Kırılmayı kim buldu
İki farklı ortamın ortak sınırından
geçen ışık veya dalga enerjisinde meydana gelen yön
değişikliği. Kırılma, yaygın olarak bir suyun,
camın ve diğer şeffaf cisimlerin yüzeyinde gözlenir. Meselâ
bir açı ile bırakılarak suya sokulan
çubuğun su yüzeyinde keskin olarak kırıldığı müşahade
edilir. Bir su kabı içinde, kabın kenarından
dolayı görülemeyen bir para, kabın içine su konulduğunda
görülür duruma gelebilir. Atmosferde
bulunan değişik tabakalardaki kırılma da şaşırtıcı
görüntüleri ortaya çıkarır. Mercekler, cisimden gelen
ışınları kırarlar.
Kırılma kânunlarını İbn-i Heysem’den ilk defa 1621’de
öğrenen Avrupalı bilgin Willebrord Snellius
olduğu için, Avrupalılar, kırılma kânunlarının ilk
keşfedicisinin bu olduğunu îlân etmişlerdir.

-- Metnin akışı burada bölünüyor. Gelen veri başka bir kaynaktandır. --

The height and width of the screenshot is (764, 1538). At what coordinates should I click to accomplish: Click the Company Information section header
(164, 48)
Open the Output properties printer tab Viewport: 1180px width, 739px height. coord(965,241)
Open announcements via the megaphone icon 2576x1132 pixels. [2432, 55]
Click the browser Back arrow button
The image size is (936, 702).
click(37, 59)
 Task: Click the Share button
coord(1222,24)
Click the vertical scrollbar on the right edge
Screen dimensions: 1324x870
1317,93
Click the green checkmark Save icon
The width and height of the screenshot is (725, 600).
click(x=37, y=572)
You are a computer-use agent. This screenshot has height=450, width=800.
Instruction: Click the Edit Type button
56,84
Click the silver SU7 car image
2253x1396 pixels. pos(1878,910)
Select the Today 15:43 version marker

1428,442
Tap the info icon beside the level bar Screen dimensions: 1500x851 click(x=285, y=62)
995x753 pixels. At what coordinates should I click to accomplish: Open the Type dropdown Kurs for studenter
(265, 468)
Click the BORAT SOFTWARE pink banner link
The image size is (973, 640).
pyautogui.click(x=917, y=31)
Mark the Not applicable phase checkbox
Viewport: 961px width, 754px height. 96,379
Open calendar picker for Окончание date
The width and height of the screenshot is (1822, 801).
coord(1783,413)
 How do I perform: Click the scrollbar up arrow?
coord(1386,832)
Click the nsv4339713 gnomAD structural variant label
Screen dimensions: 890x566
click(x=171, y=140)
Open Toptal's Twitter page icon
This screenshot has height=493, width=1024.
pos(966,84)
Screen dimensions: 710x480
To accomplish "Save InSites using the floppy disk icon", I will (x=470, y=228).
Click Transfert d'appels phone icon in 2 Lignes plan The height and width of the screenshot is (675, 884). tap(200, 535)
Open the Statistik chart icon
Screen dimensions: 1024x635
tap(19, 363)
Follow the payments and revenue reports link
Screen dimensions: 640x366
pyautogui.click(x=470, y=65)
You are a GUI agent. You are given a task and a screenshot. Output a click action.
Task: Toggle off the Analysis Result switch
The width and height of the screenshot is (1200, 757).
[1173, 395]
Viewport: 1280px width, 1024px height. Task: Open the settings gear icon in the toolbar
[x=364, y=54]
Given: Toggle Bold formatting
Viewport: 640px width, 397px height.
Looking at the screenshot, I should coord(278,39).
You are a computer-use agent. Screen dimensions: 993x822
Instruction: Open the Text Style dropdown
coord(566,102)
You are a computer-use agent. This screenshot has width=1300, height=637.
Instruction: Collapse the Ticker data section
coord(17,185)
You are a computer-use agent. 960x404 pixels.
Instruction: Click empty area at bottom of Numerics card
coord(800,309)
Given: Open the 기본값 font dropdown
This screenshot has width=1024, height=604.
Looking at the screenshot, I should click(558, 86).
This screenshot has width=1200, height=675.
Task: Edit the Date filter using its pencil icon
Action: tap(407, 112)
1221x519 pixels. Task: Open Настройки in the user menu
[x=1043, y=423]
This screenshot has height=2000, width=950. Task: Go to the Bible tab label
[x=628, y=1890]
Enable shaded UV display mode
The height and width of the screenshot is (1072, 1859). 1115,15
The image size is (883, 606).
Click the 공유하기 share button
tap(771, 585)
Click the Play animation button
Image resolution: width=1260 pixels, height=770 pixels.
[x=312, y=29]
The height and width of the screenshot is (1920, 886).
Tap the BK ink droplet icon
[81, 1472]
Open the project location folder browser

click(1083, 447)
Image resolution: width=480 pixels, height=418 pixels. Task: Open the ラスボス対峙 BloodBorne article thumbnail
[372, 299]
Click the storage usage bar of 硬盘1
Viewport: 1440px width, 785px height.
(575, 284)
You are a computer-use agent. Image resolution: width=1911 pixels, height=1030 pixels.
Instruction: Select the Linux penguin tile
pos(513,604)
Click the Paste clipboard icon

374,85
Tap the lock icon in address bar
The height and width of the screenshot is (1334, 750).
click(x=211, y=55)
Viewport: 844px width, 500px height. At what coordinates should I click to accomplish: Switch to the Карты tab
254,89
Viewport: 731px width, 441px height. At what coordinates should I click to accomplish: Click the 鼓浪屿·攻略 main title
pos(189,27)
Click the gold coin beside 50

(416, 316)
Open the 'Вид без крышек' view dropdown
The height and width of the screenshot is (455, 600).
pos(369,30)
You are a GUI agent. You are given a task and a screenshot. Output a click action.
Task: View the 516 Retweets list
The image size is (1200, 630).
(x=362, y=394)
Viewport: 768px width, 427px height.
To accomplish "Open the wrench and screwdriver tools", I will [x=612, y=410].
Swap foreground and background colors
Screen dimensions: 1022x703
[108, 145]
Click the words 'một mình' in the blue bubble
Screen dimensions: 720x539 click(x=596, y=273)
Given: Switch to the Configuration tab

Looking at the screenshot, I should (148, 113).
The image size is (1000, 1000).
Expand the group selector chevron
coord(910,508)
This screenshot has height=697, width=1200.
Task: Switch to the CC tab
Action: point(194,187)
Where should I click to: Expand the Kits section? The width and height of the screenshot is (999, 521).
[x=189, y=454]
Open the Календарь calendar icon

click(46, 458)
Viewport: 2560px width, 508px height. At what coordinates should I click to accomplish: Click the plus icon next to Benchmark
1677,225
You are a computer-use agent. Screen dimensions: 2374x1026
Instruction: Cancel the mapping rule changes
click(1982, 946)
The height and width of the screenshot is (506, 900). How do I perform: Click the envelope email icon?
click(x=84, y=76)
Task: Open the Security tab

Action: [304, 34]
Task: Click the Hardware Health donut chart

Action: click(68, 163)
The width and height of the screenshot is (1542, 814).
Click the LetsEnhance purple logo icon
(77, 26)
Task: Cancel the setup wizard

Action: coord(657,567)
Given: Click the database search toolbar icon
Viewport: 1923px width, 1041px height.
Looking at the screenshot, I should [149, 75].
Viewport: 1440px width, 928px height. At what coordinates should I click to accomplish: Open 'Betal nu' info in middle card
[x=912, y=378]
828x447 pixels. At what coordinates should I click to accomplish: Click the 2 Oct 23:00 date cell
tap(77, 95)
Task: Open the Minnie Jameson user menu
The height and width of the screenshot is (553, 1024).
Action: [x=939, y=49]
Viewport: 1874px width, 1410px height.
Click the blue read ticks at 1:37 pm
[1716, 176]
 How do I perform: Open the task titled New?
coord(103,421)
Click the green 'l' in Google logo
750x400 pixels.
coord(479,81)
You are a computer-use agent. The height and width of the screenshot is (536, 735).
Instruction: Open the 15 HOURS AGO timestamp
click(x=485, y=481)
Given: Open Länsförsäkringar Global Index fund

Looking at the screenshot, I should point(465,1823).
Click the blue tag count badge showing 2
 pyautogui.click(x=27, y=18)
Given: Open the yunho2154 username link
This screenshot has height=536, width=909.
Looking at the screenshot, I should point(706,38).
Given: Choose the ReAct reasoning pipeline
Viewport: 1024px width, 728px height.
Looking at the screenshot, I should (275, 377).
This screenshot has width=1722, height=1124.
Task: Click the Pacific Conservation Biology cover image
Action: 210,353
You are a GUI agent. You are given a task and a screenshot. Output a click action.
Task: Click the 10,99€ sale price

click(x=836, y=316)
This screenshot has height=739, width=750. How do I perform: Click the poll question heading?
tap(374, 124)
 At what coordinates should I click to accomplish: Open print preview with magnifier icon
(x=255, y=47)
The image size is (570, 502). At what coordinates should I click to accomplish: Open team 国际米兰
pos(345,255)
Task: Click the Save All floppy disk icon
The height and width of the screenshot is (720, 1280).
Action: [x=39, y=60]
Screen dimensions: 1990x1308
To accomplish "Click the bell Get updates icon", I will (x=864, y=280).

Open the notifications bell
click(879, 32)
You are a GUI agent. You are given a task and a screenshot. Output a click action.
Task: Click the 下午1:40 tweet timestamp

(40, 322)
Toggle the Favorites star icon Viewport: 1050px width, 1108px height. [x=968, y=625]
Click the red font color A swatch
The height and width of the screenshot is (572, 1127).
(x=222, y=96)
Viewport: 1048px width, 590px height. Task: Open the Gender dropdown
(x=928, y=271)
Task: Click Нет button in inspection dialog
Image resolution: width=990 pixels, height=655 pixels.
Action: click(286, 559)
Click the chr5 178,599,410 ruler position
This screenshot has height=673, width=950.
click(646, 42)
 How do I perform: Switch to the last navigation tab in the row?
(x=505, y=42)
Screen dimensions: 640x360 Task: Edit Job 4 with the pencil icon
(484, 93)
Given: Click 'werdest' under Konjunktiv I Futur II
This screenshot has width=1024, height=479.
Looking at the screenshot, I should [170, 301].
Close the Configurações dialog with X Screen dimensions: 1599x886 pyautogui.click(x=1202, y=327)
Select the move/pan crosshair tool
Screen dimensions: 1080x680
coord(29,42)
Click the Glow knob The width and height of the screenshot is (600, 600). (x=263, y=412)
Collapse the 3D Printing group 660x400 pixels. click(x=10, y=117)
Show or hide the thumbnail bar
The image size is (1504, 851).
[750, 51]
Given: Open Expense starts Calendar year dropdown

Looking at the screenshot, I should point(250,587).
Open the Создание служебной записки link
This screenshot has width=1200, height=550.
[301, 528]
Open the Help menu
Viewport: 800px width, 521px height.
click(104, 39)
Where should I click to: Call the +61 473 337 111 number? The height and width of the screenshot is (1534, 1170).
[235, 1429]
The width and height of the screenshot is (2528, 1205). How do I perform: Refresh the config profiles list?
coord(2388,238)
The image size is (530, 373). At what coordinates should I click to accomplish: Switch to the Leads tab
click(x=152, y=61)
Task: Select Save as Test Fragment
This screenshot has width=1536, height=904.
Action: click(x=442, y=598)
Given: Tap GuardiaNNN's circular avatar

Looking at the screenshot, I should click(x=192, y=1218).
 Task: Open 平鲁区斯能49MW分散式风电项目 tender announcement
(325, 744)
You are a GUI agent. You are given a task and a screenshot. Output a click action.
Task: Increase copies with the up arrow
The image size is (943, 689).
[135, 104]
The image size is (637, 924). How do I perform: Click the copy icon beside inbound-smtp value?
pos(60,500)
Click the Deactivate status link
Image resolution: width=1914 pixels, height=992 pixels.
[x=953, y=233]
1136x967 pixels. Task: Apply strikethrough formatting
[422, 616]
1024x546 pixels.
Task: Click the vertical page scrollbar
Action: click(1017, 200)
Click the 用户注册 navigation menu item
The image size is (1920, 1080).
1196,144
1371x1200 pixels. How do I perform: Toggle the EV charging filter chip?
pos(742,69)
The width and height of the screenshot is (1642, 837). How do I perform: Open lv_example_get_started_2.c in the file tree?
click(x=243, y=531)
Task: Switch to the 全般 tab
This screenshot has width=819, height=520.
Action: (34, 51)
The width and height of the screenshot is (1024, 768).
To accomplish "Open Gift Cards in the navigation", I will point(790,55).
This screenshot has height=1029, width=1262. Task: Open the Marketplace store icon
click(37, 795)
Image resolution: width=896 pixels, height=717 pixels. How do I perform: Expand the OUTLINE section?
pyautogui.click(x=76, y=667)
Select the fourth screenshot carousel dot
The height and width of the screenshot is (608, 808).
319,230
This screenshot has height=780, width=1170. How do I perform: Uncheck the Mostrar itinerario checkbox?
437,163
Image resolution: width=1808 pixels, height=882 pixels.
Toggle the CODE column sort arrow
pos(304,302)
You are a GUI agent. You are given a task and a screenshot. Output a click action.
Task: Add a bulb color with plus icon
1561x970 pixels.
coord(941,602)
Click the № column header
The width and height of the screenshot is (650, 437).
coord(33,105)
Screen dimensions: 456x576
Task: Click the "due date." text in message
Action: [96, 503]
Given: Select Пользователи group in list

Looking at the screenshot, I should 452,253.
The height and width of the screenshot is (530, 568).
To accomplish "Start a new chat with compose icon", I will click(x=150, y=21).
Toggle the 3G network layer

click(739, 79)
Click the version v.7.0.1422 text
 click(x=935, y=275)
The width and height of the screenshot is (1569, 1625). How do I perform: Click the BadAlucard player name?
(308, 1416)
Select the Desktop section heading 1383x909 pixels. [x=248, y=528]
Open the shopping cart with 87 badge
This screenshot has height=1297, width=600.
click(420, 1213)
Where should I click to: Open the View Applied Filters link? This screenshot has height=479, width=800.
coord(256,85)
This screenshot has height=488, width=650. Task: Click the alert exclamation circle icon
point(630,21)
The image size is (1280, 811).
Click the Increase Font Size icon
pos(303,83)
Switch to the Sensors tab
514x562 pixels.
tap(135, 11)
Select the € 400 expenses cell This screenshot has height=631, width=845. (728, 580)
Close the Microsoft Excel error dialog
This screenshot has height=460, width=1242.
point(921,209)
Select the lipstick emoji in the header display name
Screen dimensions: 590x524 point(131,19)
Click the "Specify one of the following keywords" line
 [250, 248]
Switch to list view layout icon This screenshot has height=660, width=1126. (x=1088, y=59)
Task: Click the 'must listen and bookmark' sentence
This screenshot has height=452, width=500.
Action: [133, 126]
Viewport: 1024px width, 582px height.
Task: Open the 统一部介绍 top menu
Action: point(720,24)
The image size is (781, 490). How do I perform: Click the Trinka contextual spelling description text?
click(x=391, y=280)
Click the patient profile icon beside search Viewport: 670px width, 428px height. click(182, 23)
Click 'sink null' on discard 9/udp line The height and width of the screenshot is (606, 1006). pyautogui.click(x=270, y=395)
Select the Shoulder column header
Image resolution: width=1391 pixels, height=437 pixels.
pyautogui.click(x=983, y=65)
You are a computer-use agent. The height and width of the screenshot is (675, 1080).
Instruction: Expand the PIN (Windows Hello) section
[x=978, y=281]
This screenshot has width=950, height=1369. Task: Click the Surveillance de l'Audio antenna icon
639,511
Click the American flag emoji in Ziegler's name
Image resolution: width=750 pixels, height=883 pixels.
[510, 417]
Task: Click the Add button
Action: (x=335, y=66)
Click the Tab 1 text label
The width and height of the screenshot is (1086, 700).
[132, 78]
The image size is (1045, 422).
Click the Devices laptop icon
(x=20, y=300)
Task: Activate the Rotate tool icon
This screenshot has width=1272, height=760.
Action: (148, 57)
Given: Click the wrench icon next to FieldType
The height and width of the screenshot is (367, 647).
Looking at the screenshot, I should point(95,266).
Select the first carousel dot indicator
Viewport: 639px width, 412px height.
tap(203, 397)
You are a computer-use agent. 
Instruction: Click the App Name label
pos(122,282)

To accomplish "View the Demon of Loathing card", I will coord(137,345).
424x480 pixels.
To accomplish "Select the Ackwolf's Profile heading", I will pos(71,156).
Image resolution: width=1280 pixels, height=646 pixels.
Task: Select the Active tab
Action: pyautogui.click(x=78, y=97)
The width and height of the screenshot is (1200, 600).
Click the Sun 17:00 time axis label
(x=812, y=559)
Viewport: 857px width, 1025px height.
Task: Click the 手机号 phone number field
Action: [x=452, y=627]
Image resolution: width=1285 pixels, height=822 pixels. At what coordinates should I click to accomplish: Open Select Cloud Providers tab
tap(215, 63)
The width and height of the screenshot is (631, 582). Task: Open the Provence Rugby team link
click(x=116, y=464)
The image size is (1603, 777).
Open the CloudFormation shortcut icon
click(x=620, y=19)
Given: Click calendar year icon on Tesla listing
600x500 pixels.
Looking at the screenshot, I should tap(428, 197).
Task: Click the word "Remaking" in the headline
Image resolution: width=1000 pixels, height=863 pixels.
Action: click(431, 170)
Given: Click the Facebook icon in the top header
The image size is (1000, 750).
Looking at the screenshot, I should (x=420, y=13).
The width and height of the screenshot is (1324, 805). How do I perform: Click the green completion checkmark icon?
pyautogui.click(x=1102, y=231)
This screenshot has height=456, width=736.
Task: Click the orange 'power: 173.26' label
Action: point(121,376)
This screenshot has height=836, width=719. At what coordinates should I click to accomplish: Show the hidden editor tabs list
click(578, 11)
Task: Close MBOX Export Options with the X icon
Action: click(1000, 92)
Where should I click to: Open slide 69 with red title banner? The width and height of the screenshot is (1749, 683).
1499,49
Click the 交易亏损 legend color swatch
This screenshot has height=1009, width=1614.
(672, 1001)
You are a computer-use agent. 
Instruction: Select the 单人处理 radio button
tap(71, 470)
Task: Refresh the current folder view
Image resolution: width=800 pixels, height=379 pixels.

İki farklı ortamın ortak sınırına gelen ışın demetinin, bu
sınır yüzeyine dik olan doğru (normal) ile
yaptığı açıya geliş açısı, ikinci ortama kırılarak geçen
ışının normal ile yaptığı açıya da kırılma açısı
denir. Kırılma kânununa göre, geliş açısının sinüsünün
kırılma açısının sinüsüne oranı sâbit bir sayı
olup bu sayıya ikinci ortamın birinciye göre kırılma indisi
denir
Eğer ışık, kırılma indisi büyük bir ortamdan, küçük bir
ortama geçiyorsa normalden uzaklaşarak kırılır.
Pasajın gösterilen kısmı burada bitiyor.